Material
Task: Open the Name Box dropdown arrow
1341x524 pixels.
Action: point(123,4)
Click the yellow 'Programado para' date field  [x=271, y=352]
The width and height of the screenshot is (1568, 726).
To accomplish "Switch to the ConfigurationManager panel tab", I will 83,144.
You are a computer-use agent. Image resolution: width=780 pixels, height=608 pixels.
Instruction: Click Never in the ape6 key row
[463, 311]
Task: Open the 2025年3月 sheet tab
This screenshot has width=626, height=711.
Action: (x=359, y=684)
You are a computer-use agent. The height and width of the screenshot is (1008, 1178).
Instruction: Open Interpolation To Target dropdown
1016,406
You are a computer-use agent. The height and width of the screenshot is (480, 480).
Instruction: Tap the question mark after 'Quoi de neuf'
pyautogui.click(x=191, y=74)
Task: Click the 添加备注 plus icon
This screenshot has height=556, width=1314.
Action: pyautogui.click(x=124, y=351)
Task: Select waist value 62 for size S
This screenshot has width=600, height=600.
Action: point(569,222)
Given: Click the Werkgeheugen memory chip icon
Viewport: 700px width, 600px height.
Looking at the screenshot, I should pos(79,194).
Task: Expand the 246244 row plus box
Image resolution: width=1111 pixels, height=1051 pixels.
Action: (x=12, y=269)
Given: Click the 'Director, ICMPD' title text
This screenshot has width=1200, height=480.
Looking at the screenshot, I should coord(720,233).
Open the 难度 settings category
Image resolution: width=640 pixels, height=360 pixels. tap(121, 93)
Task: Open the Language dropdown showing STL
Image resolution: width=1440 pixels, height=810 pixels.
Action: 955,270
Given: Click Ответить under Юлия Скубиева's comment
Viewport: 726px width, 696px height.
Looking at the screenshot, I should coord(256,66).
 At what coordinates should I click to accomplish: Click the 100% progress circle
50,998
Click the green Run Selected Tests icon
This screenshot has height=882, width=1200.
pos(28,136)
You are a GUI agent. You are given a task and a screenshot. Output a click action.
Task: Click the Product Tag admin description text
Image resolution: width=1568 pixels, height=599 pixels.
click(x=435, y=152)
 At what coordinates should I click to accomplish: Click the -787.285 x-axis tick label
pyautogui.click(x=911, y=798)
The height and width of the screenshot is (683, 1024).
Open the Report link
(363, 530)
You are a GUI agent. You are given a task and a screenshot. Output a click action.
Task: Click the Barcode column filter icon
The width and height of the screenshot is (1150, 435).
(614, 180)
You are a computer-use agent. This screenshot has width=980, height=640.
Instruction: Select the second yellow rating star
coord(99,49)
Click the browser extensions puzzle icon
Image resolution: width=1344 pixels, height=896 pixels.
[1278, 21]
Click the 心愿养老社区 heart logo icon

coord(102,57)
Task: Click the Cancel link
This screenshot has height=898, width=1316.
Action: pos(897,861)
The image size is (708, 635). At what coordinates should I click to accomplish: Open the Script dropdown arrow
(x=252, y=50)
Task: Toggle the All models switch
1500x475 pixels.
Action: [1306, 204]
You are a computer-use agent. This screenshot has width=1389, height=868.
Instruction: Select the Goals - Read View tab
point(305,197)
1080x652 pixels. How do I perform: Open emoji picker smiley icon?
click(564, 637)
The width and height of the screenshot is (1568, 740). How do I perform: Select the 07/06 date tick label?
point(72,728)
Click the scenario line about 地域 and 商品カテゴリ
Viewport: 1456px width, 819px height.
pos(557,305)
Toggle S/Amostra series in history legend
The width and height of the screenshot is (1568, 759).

Aim
Please rewrite the part of the items that opens with the line containing "is (1008, 1178)." and closes with the line containing "pyautogui.click(x=191, y=74)", renaming "question mark" to "help icon" and leaving everything else unchanged.

Written solution
You are a computer-use agent. The height and width of the screenshot is (1008, 1178).
Instruction: Open Interpolation To Target dropdown
1016,406
You are a computer-use agent. The height and width of the screenshot is (480, 480).
Instruction: Tap the help icon after 'Quoi de neuf'
pyautogui.click(x=191, y=74)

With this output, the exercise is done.